• **Items taken from a collection**:
** begin **

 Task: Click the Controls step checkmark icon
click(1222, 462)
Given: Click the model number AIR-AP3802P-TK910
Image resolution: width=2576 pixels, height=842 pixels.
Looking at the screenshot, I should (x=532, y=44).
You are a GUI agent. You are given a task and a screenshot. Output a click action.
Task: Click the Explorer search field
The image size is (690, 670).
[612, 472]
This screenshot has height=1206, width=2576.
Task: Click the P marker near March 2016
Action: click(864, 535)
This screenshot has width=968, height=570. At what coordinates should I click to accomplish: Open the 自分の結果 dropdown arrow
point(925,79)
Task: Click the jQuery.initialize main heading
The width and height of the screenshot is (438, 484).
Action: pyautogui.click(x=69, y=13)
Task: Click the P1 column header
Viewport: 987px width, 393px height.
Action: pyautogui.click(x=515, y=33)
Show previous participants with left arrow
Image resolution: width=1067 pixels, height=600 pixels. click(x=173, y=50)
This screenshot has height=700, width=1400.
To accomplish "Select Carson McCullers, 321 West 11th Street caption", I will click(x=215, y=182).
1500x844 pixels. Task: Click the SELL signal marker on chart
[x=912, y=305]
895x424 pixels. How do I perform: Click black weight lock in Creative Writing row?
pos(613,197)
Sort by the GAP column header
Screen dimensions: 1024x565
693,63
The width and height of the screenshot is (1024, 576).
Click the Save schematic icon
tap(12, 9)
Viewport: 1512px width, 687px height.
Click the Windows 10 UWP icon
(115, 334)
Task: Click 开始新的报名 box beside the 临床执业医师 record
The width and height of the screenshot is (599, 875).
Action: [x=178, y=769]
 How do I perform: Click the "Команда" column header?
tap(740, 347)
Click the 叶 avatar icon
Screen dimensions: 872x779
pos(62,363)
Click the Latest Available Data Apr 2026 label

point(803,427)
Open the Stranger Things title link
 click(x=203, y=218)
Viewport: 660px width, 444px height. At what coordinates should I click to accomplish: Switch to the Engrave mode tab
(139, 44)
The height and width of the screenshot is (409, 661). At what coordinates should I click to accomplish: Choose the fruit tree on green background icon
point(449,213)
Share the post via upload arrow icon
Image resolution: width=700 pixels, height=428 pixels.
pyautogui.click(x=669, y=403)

** end **

Copy every item above line for line, without changing anything.

• **Full output**:
 Task: Click the Controls step checkmark icon
click(1222, 462)
Given: Click the model number AIR-AP3802P-TK910
Image resolution: width=2576 pixels, height=842 pixels.
Looking at the screenshot, I should (x=532, y=44).
You are a GUI agent. You are given a task and a screenshot. Output a click action.
Task: Click the Explorer search field
The image size is (690, 670).
[612, 472]
This screenshot has height=1206, width=2576.
Task: Click the P marker near March 2016
Action: click(864, 535)
This screenshot has width=968, height=570. At what coordinates should I click to accomplish: Open the 自分の結果 dropdown arrow
point(925,79)
Task: Click the jQuery.initialize main heading
The width and height of the screenshot is (438, 484).
Action: pyautogui.click(x=69, y=13)
Task: Click the P1 column header
Viewport: 987px width, 393px height.
Action: pyautogui.click(x=515, y=33)
Show previous participants with left arrow
Image resolution: width=1067 pixels, height=600 pixels. click(x=173, y=50)
This screenshot has height=700, width=1400.
To accomplish "Select Carson McCullers, 321 West 11th Street caption", I will click(x=215, y=182).
1500x844 pixels. Task: Click the SELL signal marker on chart
[x=912, y=305]
895x424 pixels. How do I perform: Click black weight lock in Creative Writing row?
pos(613,197)
Sort by the GAP column header
Screen dimensions: 1024x565
693,63
The width and height of the screenshot is (1024, 576).
Click the Save schematic icon
tap(12, 9)
Viewport: 1512px width, 687px height.
Click the Windows 10 UWP icon
(115, 334)
Task: Click 开始新的报名 box beside the 临床执业医师 record
The width and height of the screenshot is (599, 875).
Action: [x=178, y=769]
 How do I perform: Click the "Команда" column header?
tap(740, 347)
Click the 叶 avatar icon
Screen dimensions: 872x779
pos(62,363)
Click the Latest Available Data Apr 2026 label

point(803,427)
Open the Stranger Things title link
 click(x=203, y=218)
Viewport: 660px width, 444px height. At what coordinates should I click to accomplish: Switch to the Engrave mode tab
(139, 44)
The height and width of the screenshot is (409, 661). At what coordinates should I click to accomplish: Choose the fruit tree on green background icon
point(449,213)
Share the post via upload arrow icon
Image resolution: width=700 pixels, height=428 pixels.
pyautogui.click(x=669, y=403)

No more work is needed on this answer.